À faire: Recopiez mot pour mot le passage de l’article sur la TVA de la presse qui commence aux mots « TVA : une victoire » et arrêtez-vous après « la neutralité technologique. ».

Extrait du texte:
════════

TVA : une victoire pour toute la presse (et pour ses lecteurs)
Mediapart
Grâce à votre mobilisation, celle de nos lecteurs, de la profession, d’élus et de personnalités, justice est enfin rendue à la presse en ligne. Le gouvernement a en effet décidé de mettre en œuvre dès maintenant l’égalité fiscale entre presse imprimée et presse numérique. Ce choix politique d’un même taux de TVA à 2,1 % pour toute la presse, quel que soit son support, est justifié au nom de l’égalité fiscale et de la neutralité technologique.
Cette décision a été annoncée, vendredi 17 janvier, à l’Hôtel Matignon, aux représentants des organisations professionnelles de la presse : SPIIL pour la presse en ligne, SPQN pour la presse quotidienne nationale, SPQR pour la presse quotidienne régionale, SEPM pour la presse magazine, FNPS pour la presse spécialisée. Lors de cette réunion interministérielle présidée par le directeur de cabinet du premier ministre, Christophe Chantepy, il a été précisé qu’une initiative législative sera prise en ce sens très rapidement, dont le dépôt sera accompagné d’une directive du ministère du budget à l’administration fiscale mettant en œuvre l’application immédiate du taux à 2,1 % pour la presse en ligne.
Dans un communiqué commun, l’ensemble des éditeurs de presse, en se félicitant de cette décision, a « salué le courage du gouvernement qui manifeste son souci d’une presse dynamique, pluraliste et inventive, qu’elle soit imprimée ou numérique » (télécharger ici le communiqué). Pour le Syndicat de la presse indépendante d’information en ligne (SPIIL), dont Mediapart est cofondateur, cette décision justifie le combat, engagé depuis sa création en 2009, pour une reconnaissance pleine et entière de la presse en ligne, à égalité de droits et de devoirs avec toute la presse. Aussi le SPIIL donne-t-il acte au premier ministre, Jean-Marc Ayrault, d’avoir pris ses responsabilités après tant d’années d’attentisme politique laissant planer une incertitude sur l’avenir de nos entreprises.

════════

Données extraites:
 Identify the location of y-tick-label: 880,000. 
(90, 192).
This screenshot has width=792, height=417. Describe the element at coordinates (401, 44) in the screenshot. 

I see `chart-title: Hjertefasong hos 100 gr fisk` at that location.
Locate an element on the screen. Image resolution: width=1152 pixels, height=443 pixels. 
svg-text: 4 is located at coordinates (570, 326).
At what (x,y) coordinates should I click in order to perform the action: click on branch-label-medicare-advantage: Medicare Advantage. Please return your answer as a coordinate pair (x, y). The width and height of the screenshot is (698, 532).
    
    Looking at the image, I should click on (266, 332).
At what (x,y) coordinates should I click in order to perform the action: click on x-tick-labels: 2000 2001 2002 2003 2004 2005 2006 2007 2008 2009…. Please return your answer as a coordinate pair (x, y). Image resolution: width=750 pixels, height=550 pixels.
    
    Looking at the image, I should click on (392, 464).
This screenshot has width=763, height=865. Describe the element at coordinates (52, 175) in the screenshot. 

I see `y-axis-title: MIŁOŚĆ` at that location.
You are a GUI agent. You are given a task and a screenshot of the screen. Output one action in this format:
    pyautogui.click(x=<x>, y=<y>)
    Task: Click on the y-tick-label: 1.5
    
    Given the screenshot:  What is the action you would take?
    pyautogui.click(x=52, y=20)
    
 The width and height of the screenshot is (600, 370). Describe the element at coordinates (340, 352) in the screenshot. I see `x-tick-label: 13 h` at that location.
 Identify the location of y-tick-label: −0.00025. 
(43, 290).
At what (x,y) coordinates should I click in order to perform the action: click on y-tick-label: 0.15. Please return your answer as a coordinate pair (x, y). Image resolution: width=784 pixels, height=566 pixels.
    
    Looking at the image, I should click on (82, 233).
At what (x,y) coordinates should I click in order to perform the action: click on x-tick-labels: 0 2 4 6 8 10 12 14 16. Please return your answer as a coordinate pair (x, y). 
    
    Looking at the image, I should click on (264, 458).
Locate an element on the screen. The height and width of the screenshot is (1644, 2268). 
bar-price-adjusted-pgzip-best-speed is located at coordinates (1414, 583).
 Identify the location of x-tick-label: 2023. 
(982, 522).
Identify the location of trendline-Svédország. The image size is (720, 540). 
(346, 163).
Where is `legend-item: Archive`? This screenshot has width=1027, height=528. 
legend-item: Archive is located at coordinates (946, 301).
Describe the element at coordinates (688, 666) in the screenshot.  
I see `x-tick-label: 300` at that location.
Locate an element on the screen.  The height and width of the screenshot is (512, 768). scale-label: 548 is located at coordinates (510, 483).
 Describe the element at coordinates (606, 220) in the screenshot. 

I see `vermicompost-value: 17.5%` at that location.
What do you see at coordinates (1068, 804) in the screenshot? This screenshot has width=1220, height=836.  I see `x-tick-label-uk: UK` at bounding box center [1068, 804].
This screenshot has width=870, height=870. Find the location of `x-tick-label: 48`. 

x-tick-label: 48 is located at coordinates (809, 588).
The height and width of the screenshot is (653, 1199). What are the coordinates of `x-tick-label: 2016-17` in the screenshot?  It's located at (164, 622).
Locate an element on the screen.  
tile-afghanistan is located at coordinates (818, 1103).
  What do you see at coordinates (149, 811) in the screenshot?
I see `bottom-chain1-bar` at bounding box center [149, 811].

════════

Corrigé:
TVA : une victoire pour toute la presse (et pour ses lecteurs)
Mediapart
Grâce à votre mobilisation, celle de nos lecteurs, de la profession, d’élus et de personnalités, justice est enfin rendue à la presse en ligne. Le gouvernement a en effet décidé de mettre en œuvre dès maintenant l’égalité fiscale entre presse imprimée et presse numérique. Ce choix politique d’un même taux de TVA à 2,1 % pour toute la presse, quel que soit son support, est justifié au nom de l’égalité fiscale et de la neutralité technologique.